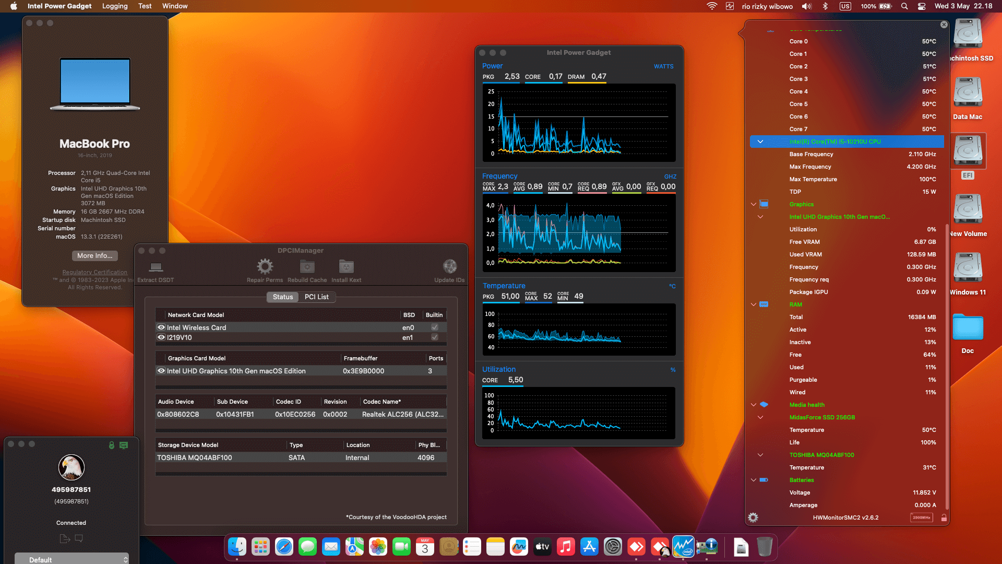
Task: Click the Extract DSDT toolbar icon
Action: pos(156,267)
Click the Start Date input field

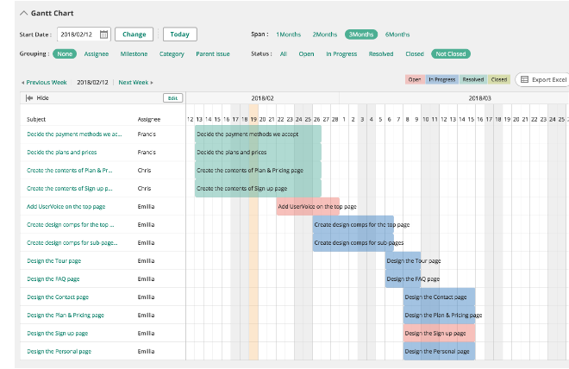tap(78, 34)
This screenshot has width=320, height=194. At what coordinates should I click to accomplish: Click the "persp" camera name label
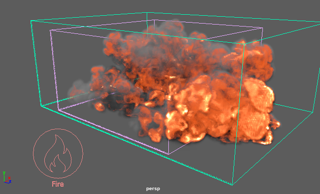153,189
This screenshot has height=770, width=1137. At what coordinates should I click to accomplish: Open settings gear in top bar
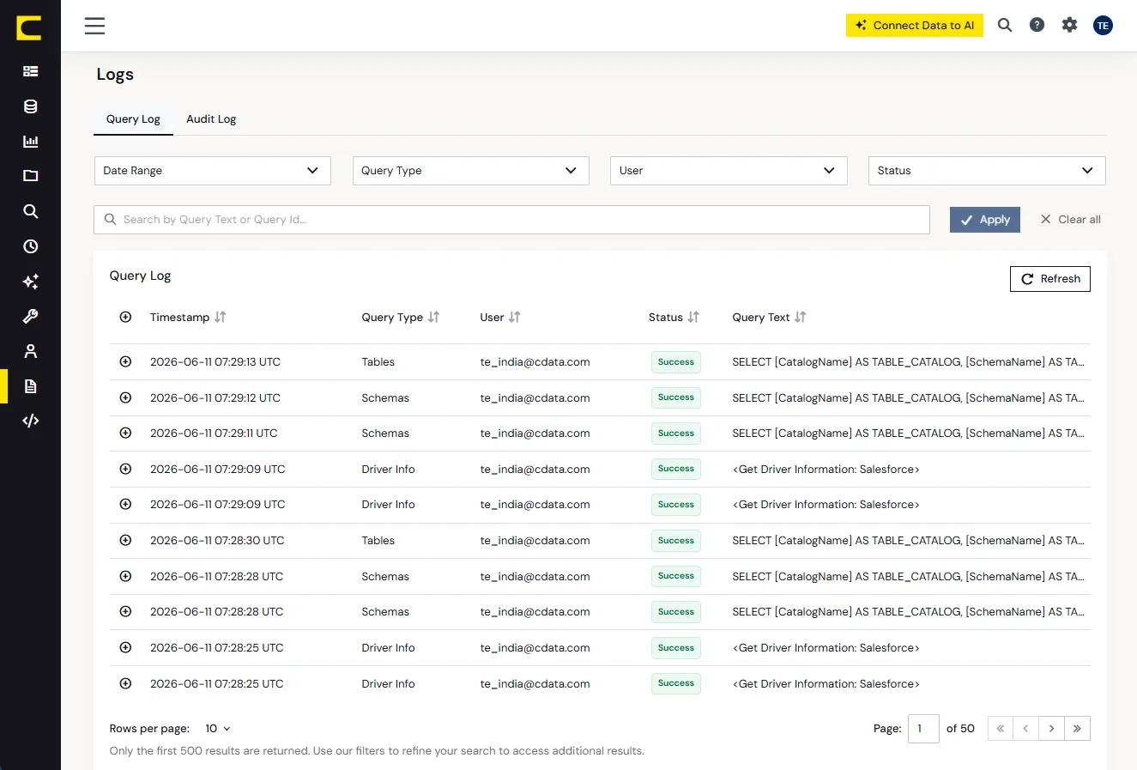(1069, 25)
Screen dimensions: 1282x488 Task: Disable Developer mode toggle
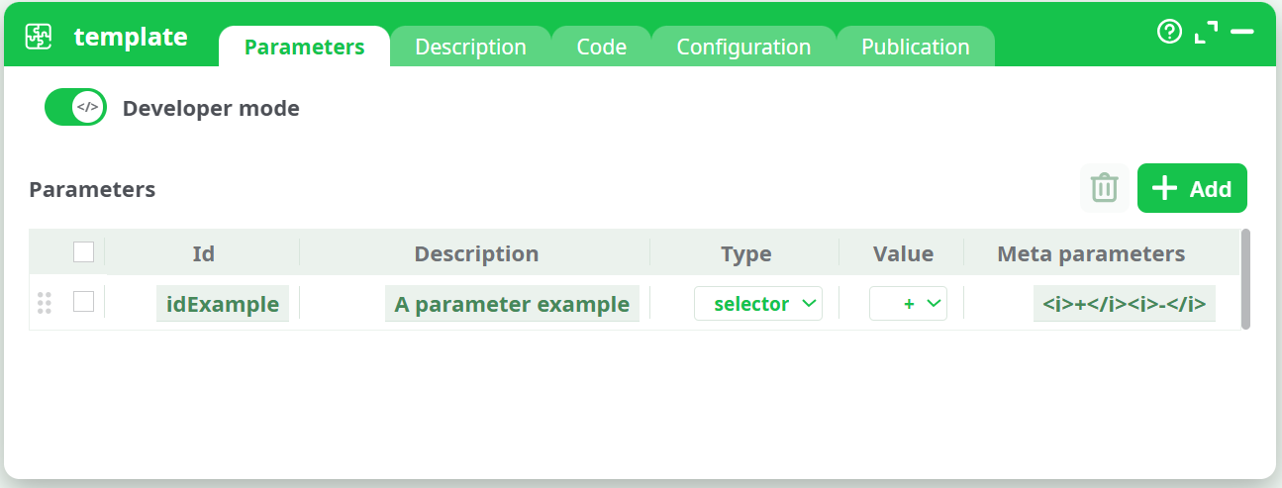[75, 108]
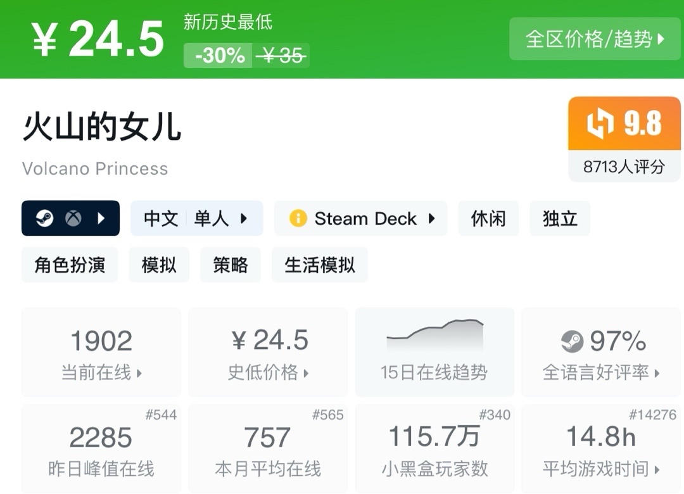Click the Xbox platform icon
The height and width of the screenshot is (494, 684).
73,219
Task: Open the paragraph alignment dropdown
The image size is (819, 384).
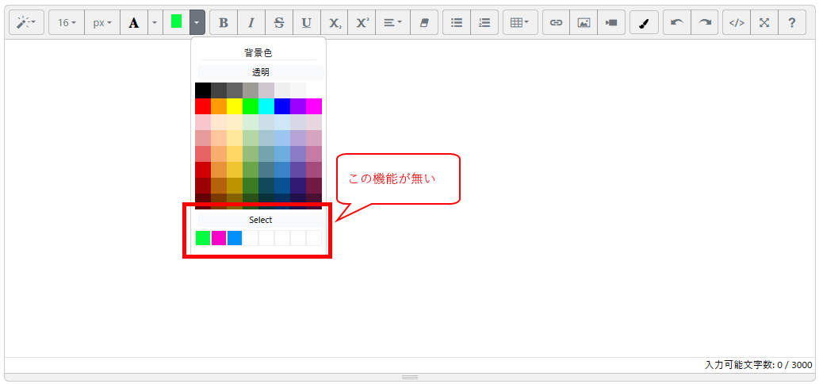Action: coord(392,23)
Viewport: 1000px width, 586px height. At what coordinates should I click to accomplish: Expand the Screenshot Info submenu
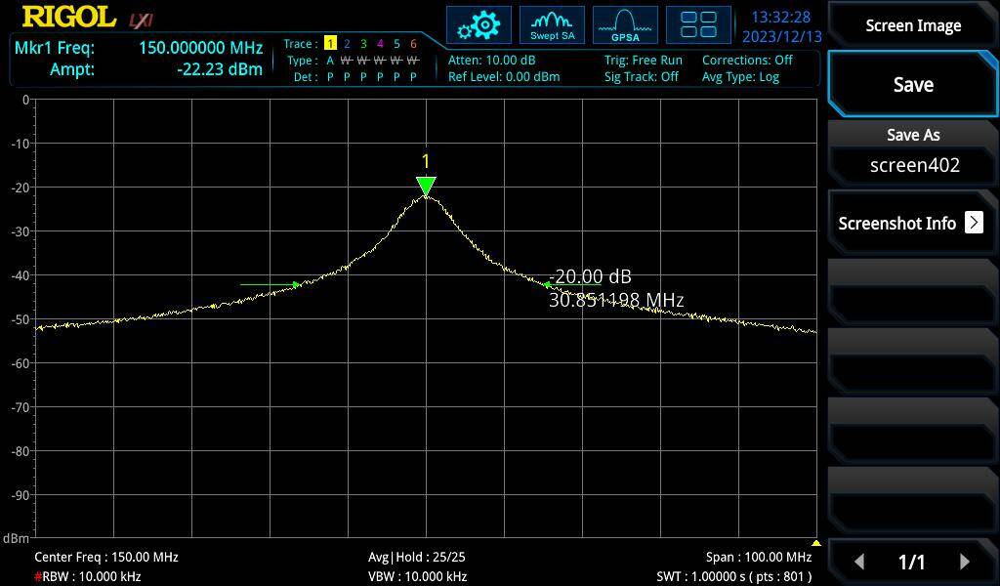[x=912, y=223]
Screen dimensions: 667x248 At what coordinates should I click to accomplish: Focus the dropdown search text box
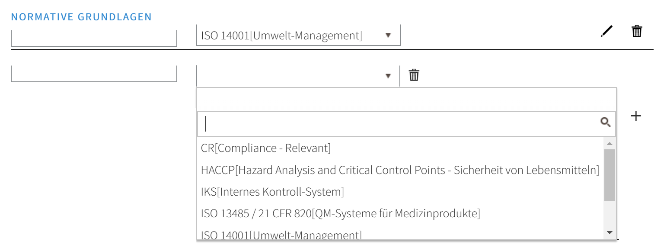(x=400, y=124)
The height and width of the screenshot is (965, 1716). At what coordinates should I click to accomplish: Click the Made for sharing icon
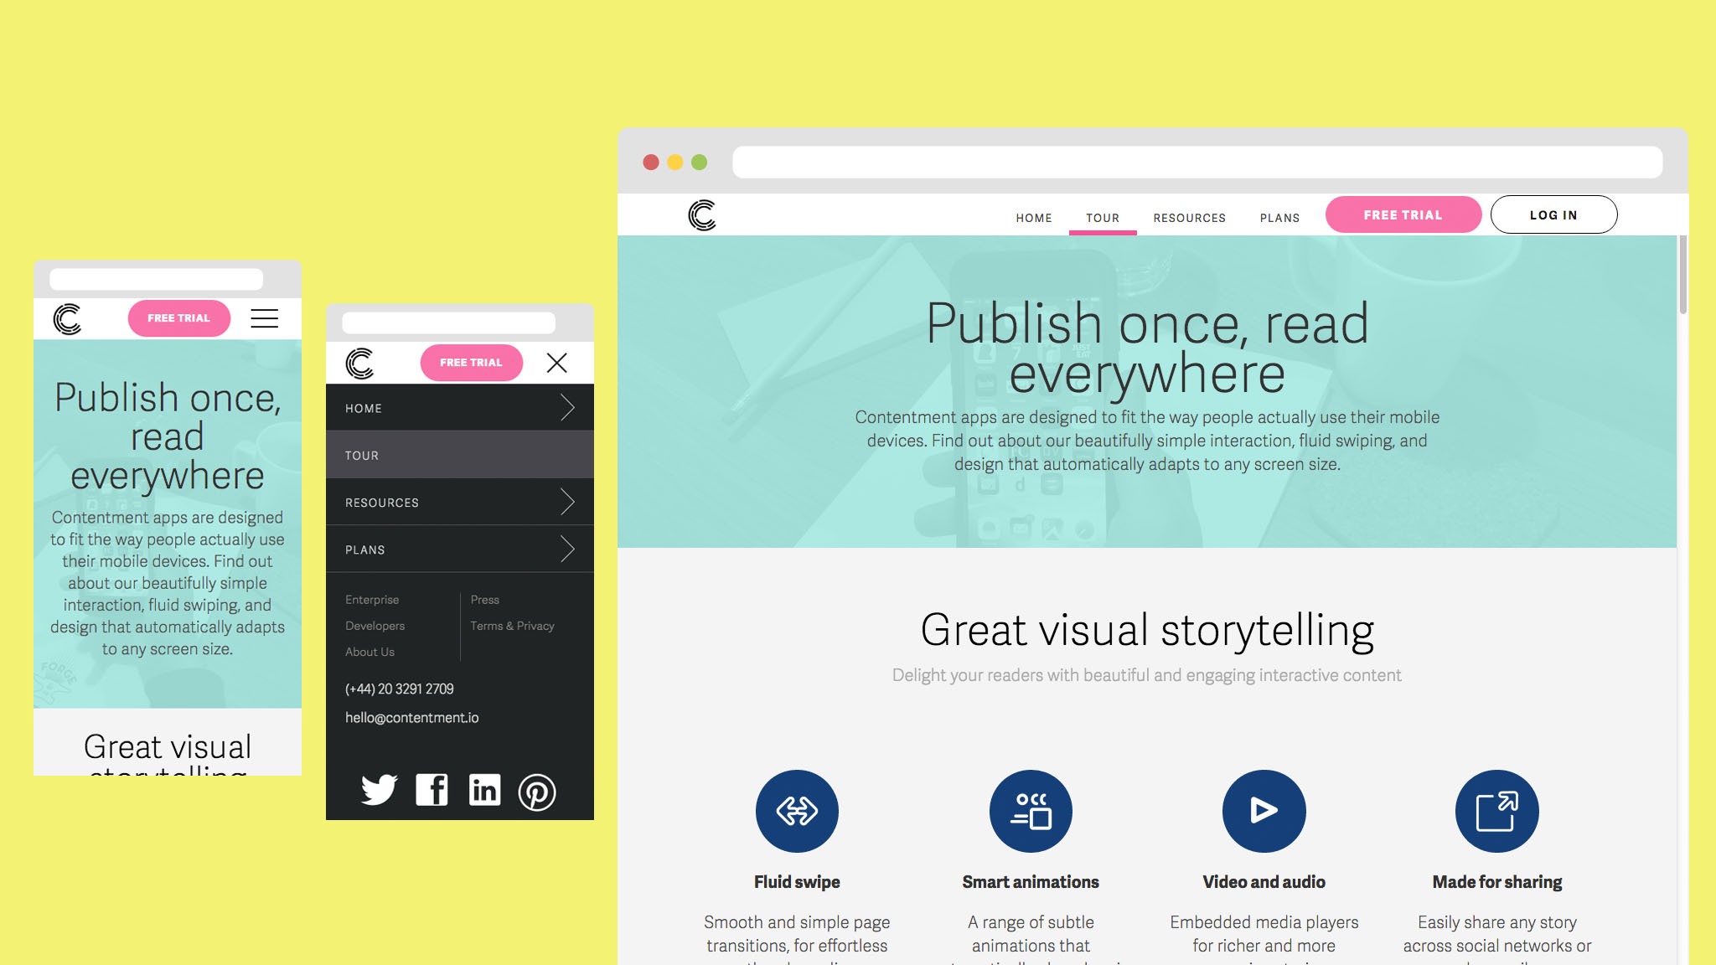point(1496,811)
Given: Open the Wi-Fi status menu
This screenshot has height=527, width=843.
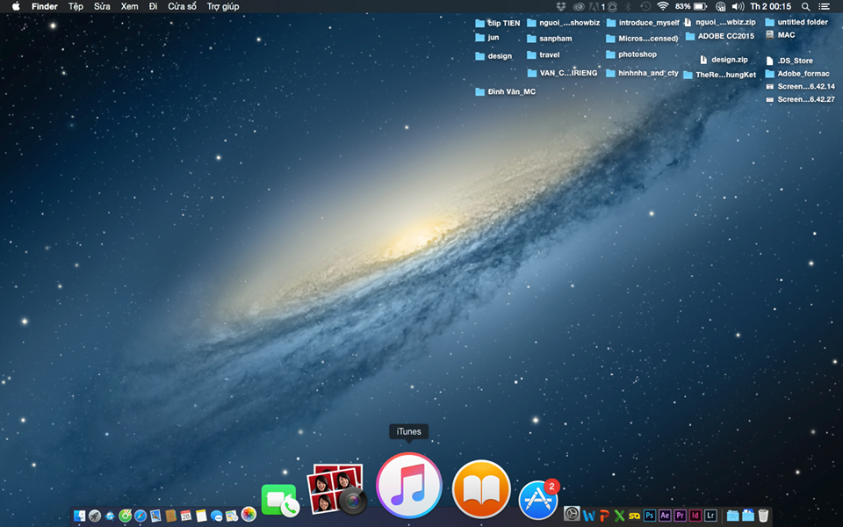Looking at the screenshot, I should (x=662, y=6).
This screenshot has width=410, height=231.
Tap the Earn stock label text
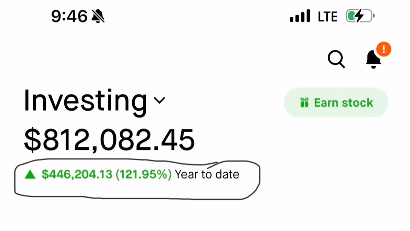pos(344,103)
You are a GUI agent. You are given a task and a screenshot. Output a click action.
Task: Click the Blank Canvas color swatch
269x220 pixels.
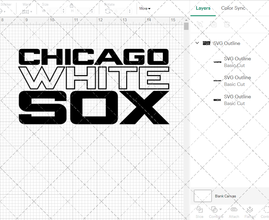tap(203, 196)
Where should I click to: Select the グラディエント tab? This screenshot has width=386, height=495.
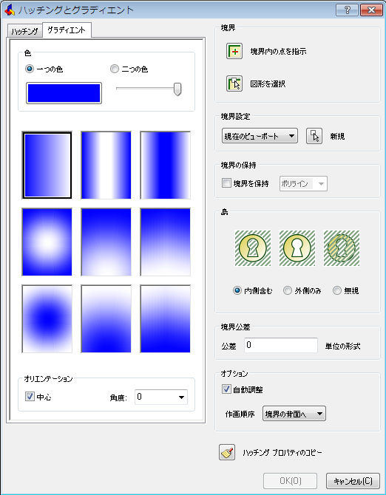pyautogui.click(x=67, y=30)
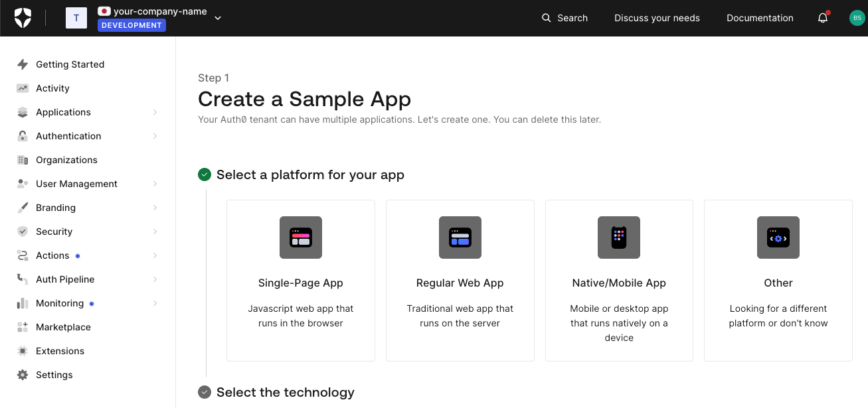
☆ ☆ ☆ ☆
▶ WHAT YOU ARE ASKED TO DO:
Rewrite every entry above, putting "position" wherever "coordinates" appears and leaving everything else unchanged. Leave the pictures out.

▶ COMPLETED TASK:
Task: Click the Extract DSDT toolbar icon
Action: pos(156,267)
Click the Start Date input field

tap(78, 34)
This screenshot has width=320, height=194. At what position should I click to accomplish: Click the "persp" camera name label
153,189
This screenshot has height=770, width=1137. At what position should I click to accomplish: Open settings gear in top bar
(1069, 25)
Screen dimensions: 1282x488 Task: Disable Developer mode toggle
[75, 108]
Click the Xbox platform icon
The height and width of the screenshot is (494, 684).
73,219
Task: Open the paragraph alignment dropdown
The image size is (819, 384).
Action: coord(392,23)
Viewport: 1000px width, 586px height. At what position should I click to accomplish: Expand the Screenshot Info submenu
[x=912, y=223]
Screen dimensions: 667x248 At what position should I click to accomplish: Focus the dropdown search text box
(x=400, y=124)
The height and width of the screenshot is (965, 1716). At what position should I click to accomplish: Click the Made for sharing icon
point(1496,811)
Given: Open the Wi-Fi status menu
This screenshot has height=527, width=843.
Looking at the screenshot, I should (x=662, y=6).
This screenshot has width=410, height=231.
Tap the Earn stock label text
pos(344,103)
You are a GUI agent. You are given a task and a screenshot. Output a click action.
Task: Click the Blank Canvas color swatch
269x220 pixels.
tap(203, 196)
Where should I click to: Select the グラディエント tab? This screenshot has width=386, height=495.
pyautogui.click(x=67, y=30)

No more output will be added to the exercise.